Officials from both countries discussed establishing a preferential bilateral trading arrangement and simplifying movement of goods in respective markets. The Bangladeshi private sector also took active part in the bilateral talks.
Bangladesh has restricted Nepali exports with a heavy tariff barrier. It has imposed higher customs duty on some agricultural products that are Nepal’s main export items. Nepal has been requesting Bangladesh to provide duty-free entry facility to some 140 Nepali commodities. “We repeated our request for duty free access and Bangladesh responded positively,” Silwal said adding that Nepal’s suggestion was to start with a couple of items.

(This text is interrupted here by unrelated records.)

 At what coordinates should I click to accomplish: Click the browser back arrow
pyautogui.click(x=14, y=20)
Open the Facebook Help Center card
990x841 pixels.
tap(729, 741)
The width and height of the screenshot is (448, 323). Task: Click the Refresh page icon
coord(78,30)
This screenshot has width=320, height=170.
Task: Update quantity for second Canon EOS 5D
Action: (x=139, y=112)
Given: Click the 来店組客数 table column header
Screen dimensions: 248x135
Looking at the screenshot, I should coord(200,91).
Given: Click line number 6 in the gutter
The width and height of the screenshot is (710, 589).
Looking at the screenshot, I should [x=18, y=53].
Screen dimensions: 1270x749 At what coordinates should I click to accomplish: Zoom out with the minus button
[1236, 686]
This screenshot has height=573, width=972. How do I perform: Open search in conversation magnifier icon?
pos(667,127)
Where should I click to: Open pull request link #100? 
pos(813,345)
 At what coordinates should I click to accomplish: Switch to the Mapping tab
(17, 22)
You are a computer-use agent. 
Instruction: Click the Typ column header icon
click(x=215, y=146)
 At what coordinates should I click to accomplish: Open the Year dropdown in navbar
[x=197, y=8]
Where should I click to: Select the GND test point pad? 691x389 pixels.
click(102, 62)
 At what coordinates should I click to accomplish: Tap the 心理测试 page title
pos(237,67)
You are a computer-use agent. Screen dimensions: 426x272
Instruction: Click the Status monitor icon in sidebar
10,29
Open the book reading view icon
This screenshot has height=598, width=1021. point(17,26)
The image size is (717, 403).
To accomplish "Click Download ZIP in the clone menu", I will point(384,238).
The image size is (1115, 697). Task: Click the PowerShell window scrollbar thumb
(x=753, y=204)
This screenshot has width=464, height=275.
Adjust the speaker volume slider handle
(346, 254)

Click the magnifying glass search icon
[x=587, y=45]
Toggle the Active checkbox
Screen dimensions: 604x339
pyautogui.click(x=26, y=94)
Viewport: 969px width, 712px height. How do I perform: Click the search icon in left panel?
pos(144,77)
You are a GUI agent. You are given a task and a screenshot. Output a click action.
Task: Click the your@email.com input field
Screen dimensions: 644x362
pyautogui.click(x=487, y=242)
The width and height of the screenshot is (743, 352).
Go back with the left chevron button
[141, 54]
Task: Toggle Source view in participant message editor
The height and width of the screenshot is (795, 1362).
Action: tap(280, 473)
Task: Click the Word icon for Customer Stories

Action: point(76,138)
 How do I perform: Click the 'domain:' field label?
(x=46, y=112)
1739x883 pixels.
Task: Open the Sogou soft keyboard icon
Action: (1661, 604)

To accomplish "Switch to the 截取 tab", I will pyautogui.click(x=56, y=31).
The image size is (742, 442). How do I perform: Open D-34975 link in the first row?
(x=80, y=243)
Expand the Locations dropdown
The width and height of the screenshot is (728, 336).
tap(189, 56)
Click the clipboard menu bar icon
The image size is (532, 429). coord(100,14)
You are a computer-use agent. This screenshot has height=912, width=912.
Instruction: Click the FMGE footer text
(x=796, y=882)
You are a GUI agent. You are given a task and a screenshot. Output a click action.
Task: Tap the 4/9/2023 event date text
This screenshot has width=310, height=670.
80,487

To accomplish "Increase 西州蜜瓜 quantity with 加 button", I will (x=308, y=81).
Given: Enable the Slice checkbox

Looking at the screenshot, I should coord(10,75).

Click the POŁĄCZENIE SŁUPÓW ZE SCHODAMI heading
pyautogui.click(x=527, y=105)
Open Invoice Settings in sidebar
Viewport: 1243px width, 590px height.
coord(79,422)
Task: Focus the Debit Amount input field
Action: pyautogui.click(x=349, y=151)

Nepali traders describe the Bangladeshi high duty structure as the barrier in expediting the bilateral trade. However, Silwal said that both countries want to expedite trade “but there are political barriers.”
Apart from the tariff, transportation is another major hurdle in bilateral trade. Nepal has proposed tripartite talks for smooth transportation link between the two South Asian countries as both Nepali and Bangladeshi traders or tourists have to cross India while using land routes.
Additional secretary of the Commerce Ministry of Bangladesh Mustafa Mohiuddin headed the 12-member Bangladeshi delegation while Silwal led the four-member Nepali team.
During the bilateral trade talks yesterday, both sides also agreed to mobilise tour operators and travel agencies of Bangladesh and Nepal to take initiatives to give a boost to the tourism sector of the two countries. Around three per cent Bangladeshi tourists used to visit Nepal, but the flow of Bangladeshi tourists to Nepal has seen a whopping fall in recent months. “During 2065 BS (mid-April 2008 to mid-April 2009), the Nepali embassy in Dhaka issued 1,547 visas,” said Ramesh Prasad Khanal, minister counsellor and deputy chief of mission at the Nepali embassy, Dhaka. “This year, from mid-April 2009 till date only around 500 visas were issued,” he added.
The Bangladeshi tourists visiting by land routes need double entry visa as they have to cross the Indian border twice to enter Nepal. India started issuing a single entry visa that has reduced the number of Bangladeshi tourists coming to Nepal by land.